WHAT IS REQUIRED: Select from the data all lines with the word "will".

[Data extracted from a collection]
+ + + +
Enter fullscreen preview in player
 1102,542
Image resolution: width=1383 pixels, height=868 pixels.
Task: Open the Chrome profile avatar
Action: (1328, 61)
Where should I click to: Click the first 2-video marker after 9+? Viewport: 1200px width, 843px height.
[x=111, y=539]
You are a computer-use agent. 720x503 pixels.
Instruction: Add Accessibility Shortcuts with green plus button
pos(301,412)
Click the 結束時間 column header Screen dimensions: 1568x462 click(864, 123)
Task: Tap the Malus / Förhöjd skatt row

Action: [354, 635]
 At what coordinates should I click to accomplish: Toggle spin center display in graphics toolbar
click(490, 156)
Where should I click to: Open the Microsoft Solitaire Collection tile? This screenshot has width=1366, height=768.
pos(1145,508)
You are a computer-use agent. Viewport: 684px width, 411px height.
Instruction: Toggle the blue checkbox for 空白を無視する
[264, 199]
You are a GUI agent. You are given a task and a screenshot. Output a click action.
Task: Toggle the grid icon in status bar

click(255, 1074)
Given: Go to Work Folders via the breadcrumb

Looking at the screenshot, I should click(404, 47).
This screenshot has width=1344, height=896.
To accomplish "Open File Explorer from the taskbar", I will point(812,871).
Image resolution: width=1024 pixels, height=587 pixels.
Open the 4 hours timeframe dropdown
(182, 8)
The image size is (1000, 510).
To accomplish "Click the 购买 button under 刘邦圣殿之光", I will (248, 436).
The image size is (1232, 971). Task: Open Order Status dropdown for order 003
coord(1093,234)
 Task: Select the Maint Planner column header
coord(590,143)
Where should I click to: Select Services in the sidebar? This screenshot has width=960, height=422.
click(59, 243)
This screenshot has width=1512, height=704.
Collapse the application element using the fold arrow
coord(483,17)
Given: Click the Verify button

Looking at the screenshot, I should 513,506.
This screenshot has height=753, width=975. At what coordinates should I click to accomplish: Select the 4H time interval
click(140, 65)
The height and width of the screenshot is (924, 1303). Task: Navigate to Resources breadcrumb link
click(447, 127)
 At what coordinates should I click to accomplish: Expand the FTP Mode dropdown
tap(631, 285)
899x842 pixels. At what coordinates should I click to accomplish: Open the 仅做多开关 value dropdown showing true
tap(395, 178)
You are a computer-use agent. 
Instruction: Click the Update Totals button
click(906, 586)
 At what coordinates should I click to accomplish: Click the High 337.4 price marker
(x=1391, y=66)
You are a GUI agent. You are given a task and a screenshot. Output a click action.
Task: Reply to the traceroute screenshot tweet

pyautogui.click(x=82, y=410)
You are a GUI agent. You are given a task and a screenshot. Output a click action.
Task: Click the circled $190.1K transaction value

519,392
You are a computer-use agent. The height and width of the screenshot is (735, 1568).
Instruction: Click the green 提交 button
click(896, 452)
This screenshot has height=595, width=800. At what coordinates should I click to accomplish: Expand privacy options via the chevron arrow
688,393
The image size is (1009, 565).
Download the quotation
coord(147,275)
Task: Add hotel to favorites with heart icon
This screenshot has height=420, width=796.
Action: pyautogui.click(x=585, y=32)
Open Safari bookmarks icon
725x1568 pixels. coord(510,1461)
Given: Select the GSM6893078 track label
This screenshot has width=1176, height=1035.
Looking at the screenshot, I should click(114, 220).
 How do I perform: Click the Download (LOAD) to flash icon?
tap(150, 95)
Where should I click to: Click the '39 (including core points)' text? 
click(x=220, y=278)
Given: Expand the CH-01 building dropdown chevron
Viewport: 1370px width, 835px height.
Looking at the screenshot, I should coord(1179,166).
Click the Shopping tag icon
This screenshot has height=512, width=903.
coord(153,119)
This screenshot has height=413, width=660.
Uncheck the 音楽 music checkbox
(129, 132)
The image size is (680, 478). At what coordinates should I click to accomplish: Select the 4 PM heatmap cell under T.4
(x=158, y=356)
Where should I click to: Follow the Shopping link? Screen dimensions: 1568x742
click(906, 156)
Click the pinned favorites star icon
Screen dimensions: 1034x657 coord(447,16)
+ + + +
SOLUTION FOR THIS TASK:
To accomplish "Open File Explorer from the taskbar", I will point(812,871).
To accomplish "Click the 购买 button under 刘邦圣殿之光", I will (248, 436).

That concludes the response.